Estados Unidos quiere el petróleo venezolano porque tiene una de las reservas más grandes del mundo, sobre todo  del petróleo crudo pesado que sus refinerías como Citgo usan para hacer gasolina barata y depender menos de países como Rusia o Irán. Trump califica como “robo” las expropiaciones chavistas de empresas yankis como Exxon, que lo desarrollaron, y ahora pide “acceso total” para reconstruir Venezuela tras capturar a Maduro y bajar precios en EE.UU. En el último tiempo, EE.UU. se ha ocupado de bombardear territorios con grandes recursos naturales. ¿Es esto una coincidencia?

En este torbellino de incertidumbre, el vacío de poder en el régimen plantea interrogantes sobre su sucesión. Trump justificó la acción recordando: “Maduro no es el presidente de Venezuela y su régimen no es el gobierno legítimo. Maduro es el líder del cártel de los Soles”, como republicó su secretario de Estado, Marco Rubio. Una eventual mudanza democrática solo cobrará validez si transcurre en paz, con diálogo y consenso interno. Trump ha afirmado: “Estamos logrando la paz a través de la fuerza.
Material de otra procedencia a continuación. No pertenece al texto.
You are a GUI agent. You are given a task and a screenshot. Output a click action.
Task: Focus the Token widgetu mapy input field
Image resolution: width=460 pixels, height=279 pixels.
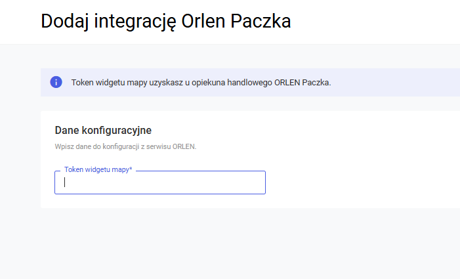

Eso es lo que estamos haciendo”.

Sin embargo, en esta atmósfera de pluralidad de opiniones, hay que desentrañar el discurso de la “alegría” del pueblo venezolano. No se sienten protegidos por Estados Unidos ni por la figura de Trump, sino por un contento inevitable ante la caída del principal responsable del régimen: de alrededor de 36.800 víctimas de tortura y violencia estatal, 18.300 detenidos políticos, cerca de 500 asesinatos en protestas, casi 8 millones de desplazados, medios cerrados y censurados, 50% de pobreza y tres elecciones presidenciales no reconocidas ni nacional ni internacionalmente. La figura de Maduro estaba lejos de cualquier suspiro de autonomía . Su secuestro, si bien no es correcto, puede verse como un respiro y la posibilidad de otra realidad. Pero ¿qué tan cierto es esto? ¿Existe libertad para Venezuela si el país queda atravesado por operativos dudosos y ambiciones desmedidas? ¿Acaso esa es la “democracia” que les depara tras años de un gobierno injusto? ¿Hay libertad sin derecho y con tanta incertidumbre?